Bir varmış, bir yokmuş...
Bir ülkede eski mi eski bir şirket varmış. Bu şirketin eskiliği yalnızca yaşında değil, sürdüregeldiği bir türlü değiştiremediği alışkanlıklarındaymış. Bu şirket değişen rekabet koşullarında ayakta kalabilmek için şirket dışından mahir bir yönetici transfer etmiş.
Yöneticinin şirkete adım attığı ilk gün şirket çalışanlarının neredeyse tamamı ona kıs kıs gülmüşler ve “Kimler geldi kimler geçti!” şeklinde kendi aralarında dedikodu yapmışlar.
Yeni yönetici işe tüm çalışanlarla birebir görüşmeler yaparak başlamış. Kiminle görüştüyse herkesten istinasız aynı yanıtı almış: “Bu şirkette herşey değişmeli. Hiçbir şeyden mutlu değiliz!”
Görüşmeler sonucunda yöneticinin elinde uzun bir yapılacaklar liste oluşmuş. Yönetici herkesin birçok konudan şikayetçi olmasından dolayı birşeylerin düzeltilebileceği ümidine kapılmış. Böyle düşünmesi için birçok neden varmış. Nitekim birçok sorun alanı ortakmış, görünürde herkes birşeylerin değişmesini istiyormuş.
Ancak gelin görün ki; yapacaklar listesindeki kalemler tek tek yaşama geçirme aşamasına geldiğinde şirket çalışanları tarafından bu değişiklikler direnç ile karşılaşmış. Herkes bir işin neden yapılamayacağı konusunda uzun uzun gerekçeler sıralarken kimse "Nasıl yapabiliriz?" sorusunun yanıtına odaklanmamış.
Çalışanları değişim sürecine katmak için bir bekleyen, iki bekleyen yönetici sonunda sabır taşı gibi çatlayıp, tarzını değiştirmiş ve daha otoriter bir yaklaşıma bürünmüş. Ve o andan sonra çevresine “bu yapıla, şu yapıla” şeklinde emirler yağdırmaya başlamış.

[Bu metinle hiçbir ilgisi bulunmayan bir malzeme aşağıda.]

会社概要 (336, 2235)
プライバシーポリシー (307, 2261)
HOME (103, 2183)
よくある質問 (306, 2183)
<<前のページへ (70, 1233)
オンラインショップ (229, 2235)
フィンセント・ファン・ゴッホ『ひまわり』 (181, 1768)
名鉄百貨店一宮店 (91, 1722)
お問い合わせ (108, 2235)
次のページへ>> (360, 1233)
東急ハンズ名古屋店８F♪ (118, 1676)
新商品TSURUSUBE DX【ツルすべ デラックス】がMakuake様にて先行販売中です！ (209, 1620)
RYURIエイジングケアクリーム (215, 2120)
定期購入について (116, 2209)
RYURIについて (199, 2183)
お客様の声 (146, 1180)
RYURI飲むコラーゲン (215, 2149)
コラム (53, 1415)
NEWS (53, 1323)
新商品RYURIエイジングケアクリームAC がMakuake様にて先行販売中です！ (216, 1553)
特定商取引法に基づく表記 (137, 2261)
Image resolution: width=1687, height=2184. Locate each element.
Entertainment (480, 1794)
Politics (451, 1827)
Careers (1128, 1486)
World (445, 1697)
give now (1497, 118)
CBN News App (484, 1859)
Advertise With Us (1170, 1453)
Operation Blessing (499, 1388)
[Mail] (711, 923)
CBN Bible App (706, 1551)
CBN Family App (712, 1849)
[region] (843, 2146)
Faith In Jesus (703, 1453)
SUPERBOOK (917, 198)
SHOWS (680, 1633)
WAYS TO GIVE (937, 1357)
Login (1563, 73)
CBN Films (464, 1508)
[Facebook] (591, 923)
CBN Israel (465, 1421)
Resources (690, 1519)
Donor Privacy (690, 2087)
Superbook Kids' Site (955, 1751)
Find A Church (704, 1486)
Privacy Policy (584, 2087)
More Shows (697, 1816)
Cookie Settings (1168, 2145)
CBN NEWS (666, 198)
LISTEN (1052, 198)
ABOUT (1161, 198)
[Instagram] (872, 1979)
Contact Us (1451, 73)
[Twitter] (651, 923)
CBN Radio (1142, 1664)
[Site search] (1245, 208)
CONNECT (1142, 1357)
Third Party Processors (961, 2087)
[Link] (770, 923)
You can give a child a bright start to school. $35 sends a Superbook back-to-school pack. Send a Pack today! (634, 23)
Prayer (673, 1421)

Kimse yöneticinin bu tarzından hoşlanmamış ancak yüzüne de birşey söylememiş. Bunun birlikte kapalı kapıların ardında direniş tamtamları çalınmaya başlamış. Başlatılan hiçbir çalışma akmamış, çoğu yarım kalmış. Yönetici direnişle karşılaştıkca tarzı sertleştirmiş. Sertleştikce direniş daha da artmış. Bu ortamı gören ve başlangıçta kendisine sahip çıkan şirket sahipleri ise yavaş yavaş yöneticiden desteklerini geri geçmeye başlamış. Şikayetçi oldukları kırk yıllık göz ağrıları ile yeni gelen yöneticiyi çekiştirmeye başlamışlar.
Bu tavır yöneticinin gözünden kaçmamış ve midesi bulanmaya başlamış. Başlangıçta koşarak geldiği şirkete o andan itibaren sürünerek gelmeye başlamış.
Ve bir gün canına tak etmiş. İstifasını sunup şirketten ayrılmış.
Eski şirkette herkes ayrılan bu kişinin arkasından nasıl bilirdiniz sorusuna “iyi bilirdik, iyi adamdı” cevabı vermişler ve bildikleri doğrultuda çalışmaya devam etmişler.
Eski şirkette şimdilerde ne mi oluyor?
Bir yandan eskimeye devam ediyor, bir yandan da kendilerini düze çıkarak beyaz atlı yöneticisini arıyor.
Bu pozisyonla ilgilenenler "... yetenek avcısı (headhunter)" firmasıyla temasa geçerek bu şirkette yönetici olmak için şansını deneyebilir.
Yalnız bizden uyarması: Eski şirkete yeni adet getirmek hiç kolay olmuyor!